File: DecideWheretoUpload.py

flowchart TD
    A[Upload request] --> B{User has
encryption?}
    B -- Yes --> C[Encrypted
upload path]
    B -- No --> D[Plain
presigned URL path]
  • Checks user.encrypt_data_b flag
  • Routes to encrypted or plain upload accordingly
  • Acts as a gateway before actual upload initiates

Plain Upload Path (upload_wasabi_home.py)

Same multipart protocol as guest upload, but for registered users:

Route Method Action
/upload/initiate POST create_multipart_upload on S3
/upload/presigned-url GET Generate presigned URL for browser → S3 direct PUT
/upload/complete POST complete_multipart_upload on S3

The BoundedSemaphore(4) is shared between upload_wasabi_home.py and guest_upload_routes.py — total concurrent encrypt+upload ops across all users is capped at 4, not 4 per route.


Encrypted Upload Path

Same structure as the guest encrypted path but for registered users:

Route Method Action
/upload/encrypted/initiate POST Create session token, create_multipart_upload
/upload/encrypted/upload-part POST Decrypt token, AES-256-CTR encrypt, upload_part
/upload/encrypted/complete POST Finalize HMAC, complete_multipart_upload, update S3 metadata

Download (secure_storage_new_routes.py)

Plain Download

  • Server generates presigned URL for the S3 object
  • Browser redirected to Wasabi directly
  • No server RAM usage for file data

Encrypted Download

  • Server calls s3.get_object to stream ciphertext
  • HMAC is read from S3 metadata
  • Stream is decrypted chunk-by-chunk with AES-256-CTR
  • HMAC verified against accumulated value after full stream
  • If HMAC fails → InvalidSignature raised → stream aborted
  • Plaintext yielded as Flask streaming response

Multi-File Upload (multifile_upload_routes.py)

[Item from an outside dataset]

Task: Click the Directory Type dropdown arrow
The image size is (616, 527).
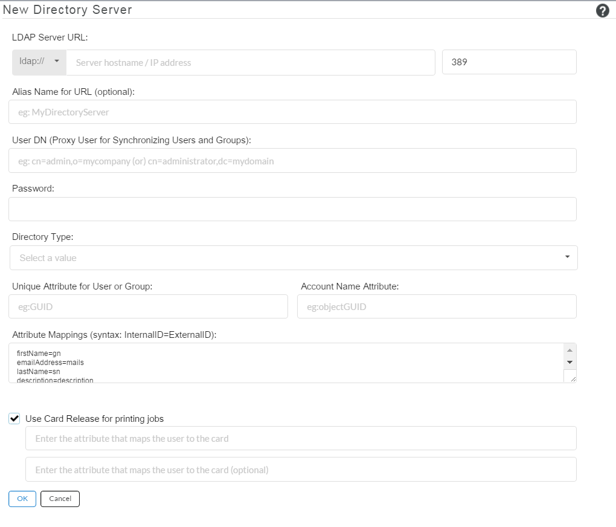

  • Handles batch upload of multiple files in a single session
  • Each file is individually initiated, uploaded in parts, and completed
  • Progress tracking per file
  • Supports both plain and encrypted paths per file

TL;DR

What it does: Upload and download for registered users. Plain path = browser → S3 direct via presigned URLs. Encrypted path = browser → server (AES-256-CTR) → S3. Download = S3 stream → server decrypt → browser.

Key constraints: Same BoundedSemaphore(4) shared with guest upload. HMAC registry requires single Gunicorn worker. Streaming decryption keeps server RAM bounded.